E le immagini provenienti da Favara, di vicoli abbandonati e malsicuri, intonaci e murature fatiscenti, lesionate in più punti, con l’aggiunta di pesanti serbatoi sul soffitto, non sono per niente diverse, da quelle che fecero inorridire l’Italia negli anni cinquanta.
Entrambe parlano la stessa lingua; esclusione allora, esclusione oggi, mentre si raccolgono fondi per il ciclopico Ponte sullo Stretto, la gente continua a morire in Sicilia, a Favara, come a Giampilleri per le frane, e a desiderare una casa popolare e l’acqua corrente tutti i giorni, perché in Sicilia, o in buona parte di essa l’acqua è un bene prezioso, per chi la vende con le autobotti, a peso d’oro.
Ora che l’Amministrazione Comunale di Favara è stata costretta dalla morte di due bambine, a prendere coscienza di non poter più rimandare gli abbattimenti, le ruspe sono entrate in funzione, con il ritardo dei pachidermi, l’Ente Locale, ha finalmente visto, quello che non aveva mai voluto vedere.

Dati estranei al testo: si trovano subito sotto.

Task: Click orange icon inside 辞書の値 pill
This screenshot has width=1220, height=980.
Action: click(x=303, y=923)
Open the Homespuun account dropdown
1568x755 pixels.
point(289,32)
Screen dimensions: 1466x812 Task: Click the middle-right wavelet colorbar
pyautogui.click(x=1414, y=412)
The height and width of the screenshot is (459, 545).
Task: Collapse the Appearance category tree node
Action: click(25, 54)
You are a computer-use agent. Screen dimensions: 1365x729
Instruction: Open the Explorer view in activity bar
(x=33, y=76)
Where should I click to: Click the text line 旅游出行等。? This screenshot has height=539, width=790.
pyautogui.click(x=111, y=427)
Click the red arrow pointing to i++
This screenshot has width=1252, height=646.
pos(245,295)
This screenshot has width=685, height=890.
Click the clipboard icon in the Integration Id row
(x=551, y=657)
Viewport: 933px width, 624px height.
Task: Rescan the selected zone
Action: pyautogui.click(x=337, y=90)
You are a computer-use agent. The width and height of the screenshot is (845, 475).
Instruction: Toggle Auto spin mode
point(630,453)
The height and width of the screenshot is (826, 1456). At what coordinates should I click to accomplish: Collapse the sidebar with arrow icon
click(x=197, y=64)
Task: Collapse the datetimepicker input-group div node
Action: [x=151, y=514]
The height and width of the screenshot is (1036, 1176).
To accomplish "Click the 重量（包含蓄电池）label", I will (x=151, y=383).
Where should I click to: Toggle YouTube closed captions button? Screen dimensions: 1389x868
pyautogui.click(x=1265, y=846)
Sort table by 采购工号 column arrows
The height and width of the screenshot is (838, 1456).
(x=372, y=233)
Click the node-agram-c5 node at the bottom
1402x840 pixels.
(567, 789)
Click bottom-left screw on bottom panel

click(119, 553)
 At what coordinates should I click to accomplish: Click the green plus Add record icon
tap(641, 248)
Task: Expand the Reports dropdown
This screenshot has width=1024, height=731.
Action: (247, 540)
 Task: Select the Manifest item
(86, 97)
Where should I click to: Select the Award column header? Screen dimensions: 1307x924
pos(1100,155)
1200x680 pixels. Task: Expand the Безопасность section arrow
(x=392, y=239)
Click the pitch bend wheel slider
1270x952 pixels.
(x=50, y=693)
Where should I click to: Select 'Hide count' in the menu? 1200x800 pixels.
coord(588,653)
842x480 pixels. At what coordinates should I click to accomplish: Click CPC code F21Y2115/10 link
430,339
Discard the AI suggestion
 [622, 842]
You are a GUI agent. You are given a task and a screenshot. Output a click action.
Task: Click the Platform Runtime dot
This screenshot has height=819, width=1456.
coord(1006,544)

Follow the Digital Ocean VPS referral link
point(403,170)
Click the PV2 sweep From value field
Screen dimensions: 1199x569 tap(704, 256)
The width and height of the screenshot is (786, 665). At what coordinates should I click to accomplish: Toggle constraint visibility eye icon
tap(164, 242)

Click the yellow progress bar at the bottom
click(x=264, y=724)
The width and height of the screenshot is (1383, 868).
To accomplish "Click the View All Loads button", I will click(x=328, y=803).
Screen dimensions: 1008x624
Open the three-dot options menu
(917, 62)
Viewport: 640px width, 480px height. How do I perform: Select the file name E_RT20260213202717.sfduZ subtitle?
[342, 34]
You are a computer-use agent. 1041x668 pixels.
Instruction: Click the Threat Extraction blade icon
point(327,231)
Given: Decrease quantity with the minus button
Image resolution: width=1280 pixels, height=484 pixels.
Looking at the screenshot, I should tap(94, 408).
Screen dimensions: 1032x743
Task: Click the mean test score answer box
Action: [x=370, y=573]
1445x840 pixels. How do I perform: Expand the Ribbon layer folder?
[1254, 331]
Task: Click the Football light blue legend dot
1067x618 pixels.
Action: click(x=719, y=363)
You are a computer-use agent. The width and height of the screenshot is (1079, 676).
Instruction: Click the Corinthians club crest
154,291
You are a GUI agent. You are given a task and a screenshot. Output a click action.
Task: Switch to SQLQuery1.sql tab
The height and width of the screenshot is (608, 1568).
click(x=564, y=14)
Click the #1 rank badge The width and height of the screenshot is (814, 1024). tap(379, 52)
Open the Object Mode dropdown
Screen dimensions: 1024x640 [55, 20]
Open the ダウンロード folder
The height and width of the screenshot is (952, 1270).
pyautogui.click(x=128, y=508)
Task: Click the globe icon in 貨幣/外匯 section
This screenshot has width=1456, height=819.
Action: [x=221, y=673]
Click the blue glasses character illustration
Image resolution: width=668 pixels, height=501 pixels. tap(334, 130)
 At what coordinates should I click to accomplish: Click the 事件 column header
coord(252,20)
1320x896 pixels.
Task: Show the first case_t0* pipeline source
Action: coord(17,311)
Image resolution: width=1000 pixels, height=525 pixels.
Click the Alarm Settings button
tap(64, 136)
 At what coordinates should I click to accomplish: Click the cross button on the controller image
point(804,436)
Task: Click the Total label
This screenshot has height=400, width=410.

E’ bene ha fatto il Vescovo, a porsi tra la folla, a non voler celebrare i rituali funerali solenni, che sanno tanto di pompa e di facciata, perché davanti a cronache di morti annunciate così dolorose e gratuite, lo sdegno non può rifugiarsi, o nascondersi dietro la convenienza.
La Procura di Agrigento è al lavoro, e ha costituito un apposito team, per scoprire le responsabilità e illuminare le zone oscure o grigie, e ce ne sono tante, che hanno permesso all’alba di un giorno di Gennaio del 2010, che a quattro passi dal Comune, un palazzo sparisse all’improvviso, ridotto in polvere e macerie, e seppellisse per sempre le aspettative di vita di due sorelline.